To be clearer still, the main difference between engraving and regular, flat printing, is that it is raised on the front and has an indentation on the reverse side. Also, and as an over simplification but easy way to think about how engraving differs from the much more popular specialty printing letterpress: think of engraving prints as outie belly buttons and letterpress prints as an innie. Got it?
This glossary covers some printing, plate and die making technologies, and lightly touches upon design, art preparation, and make-ready practices.
FIGURE 4 – Banknote engraving by William Fleishell III, staff engraver at the United States Bureau of Engraving and Printing. Image commissioned by and courtesy of the author.
A Glossary of Engraving Terms
Banknote engraving: a form of engraving using lines, dots, and wiggly dashes to create the visual effect of pictorial images such as portraits and landscapes. In consort with newer printing techniques, United States currency is produced in this manner.
FIGURE 5 – Front and back of engraved Thank You card showing the tell tale bruise on the back. Courtesy of the author.
Bruise: impression on the back of an engraved piece of stationery.
FIGURE 6 – Close-up of sculpted engraving with bump. Courtesy of the author.
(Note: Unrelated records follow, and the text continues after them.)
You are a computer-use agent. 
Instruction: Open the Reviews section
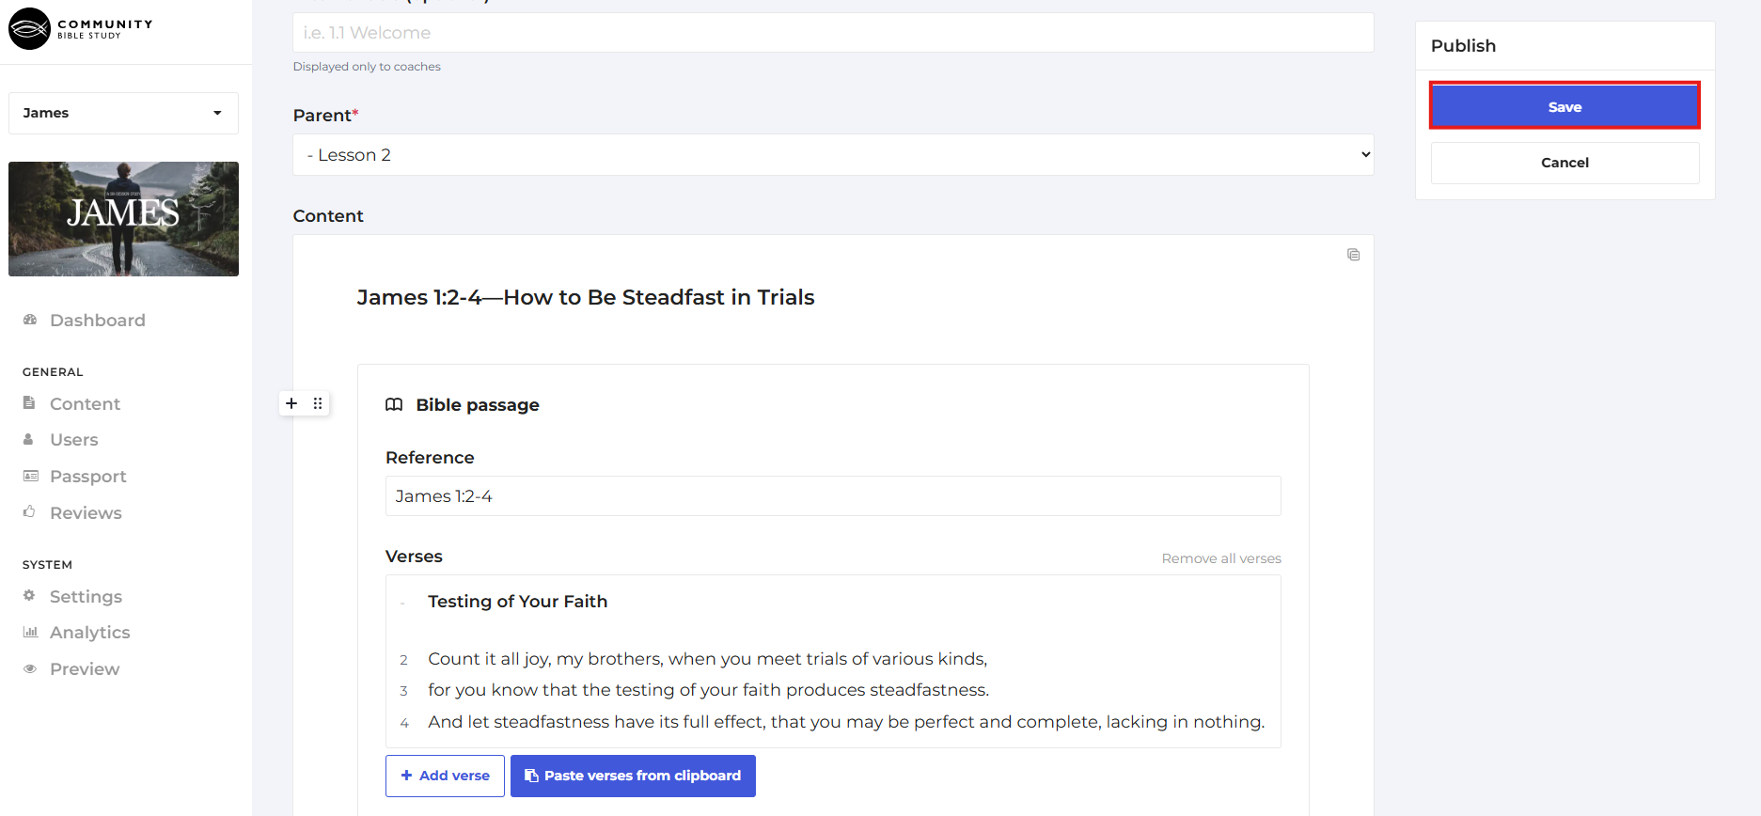pyautogui.click(x=86, y=513)
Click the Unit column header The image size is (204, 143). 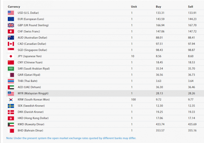click(134, 7)
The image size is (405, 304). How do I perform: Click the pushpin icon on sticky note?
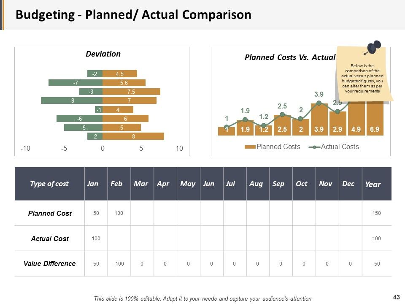pyautogui.click(x=373, y=48)
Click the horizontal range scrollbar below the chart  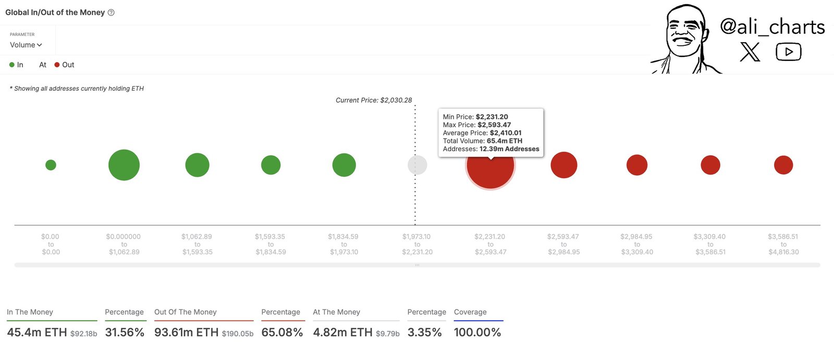tap(417, 265)
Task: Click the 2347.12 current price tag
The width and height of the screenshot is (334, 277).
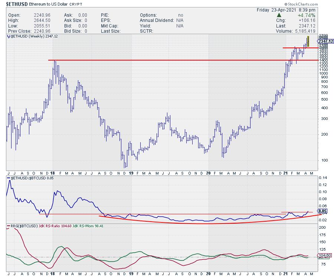Action: [x=326, y=41]
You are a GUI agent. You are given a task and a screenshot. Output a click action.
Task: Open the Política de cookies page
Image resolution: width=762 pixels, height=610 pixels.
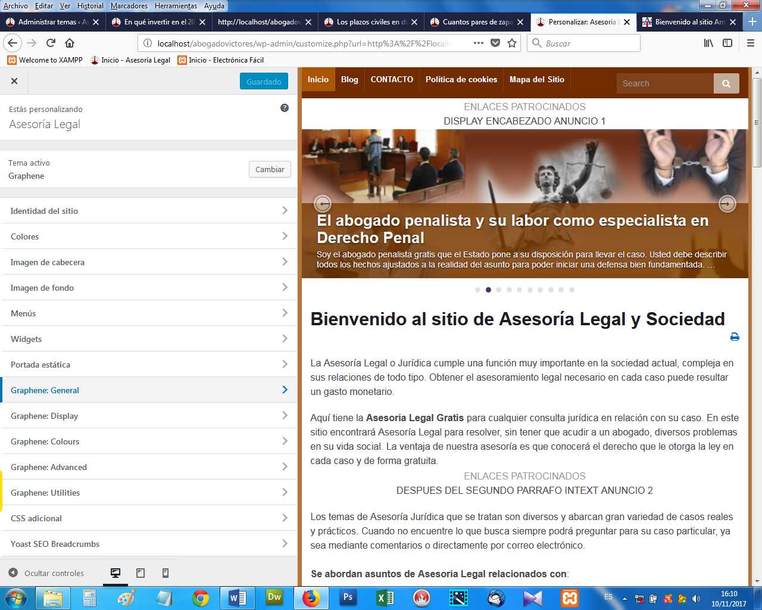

Bump: generally when a sculpted plate or die is printed first in metallic ink then printed again without ink. This burnishes the metallic quality by reflecting more light and brings up the sculptured effect.
Burin: tool used to engrave plates and dies, also called a graver.
FIGURE 7 – Extreme close up of engraver Ed Delorge cutting a script “A” into steel. The curled piece in front of the tool is the burr. Courtesy of Emily DeLorge. Emily is Ed’s daughter, a graphic designer, and an engraver.
Burr: metal cut up from the surface of a plate or die while engraving.
FIGURE 8 – Engraved cipher in two colors. Unusually, the steel die to produce this design was inked by hand in both colors then printed in one pass through the press. Design and image courtesy of the author.
Cipher: a design using an initial or initials. Much of engraved social stationery incorporates a cipher or monogram. See monogram.
Copperplate engraving: letters, art or designs cut into a sheet of copper for the purpose of making a print. Copperplate engraving originated at the time of Guttenberg and is now primarily used as a fine art medium. Copperplate engraving is an intaglio process.
Counter: paperboard cut to the approximate size and shape of an engraved plate or die in die stamping. It avoids spitting (ink going outside of the impression) and helps give the raised quality of engraved printing. Counters can also be cast from polymer.
Deboss: a design that is impressed below the paper surface. See emboss.
Die: the matrix upon which an engraving is made; usually made out of steel and thicker than plates; about half an inch is currently the norm. See also plate.
Die stamping press: a printing press used to stamp an engraved plate or die onto paper, leaving an inked impression, or print. Die stamping is also used in heavy-duty industrial manufacturing to fabricate sheet metal parts such as car doors and wheelbarrow trays.
Emboss: a design that is raised above the paper surface. Engraved stationery appears embossed because the ink is literally pushed up above the surface of the paper. A blind emboss is a raised impression made without ink.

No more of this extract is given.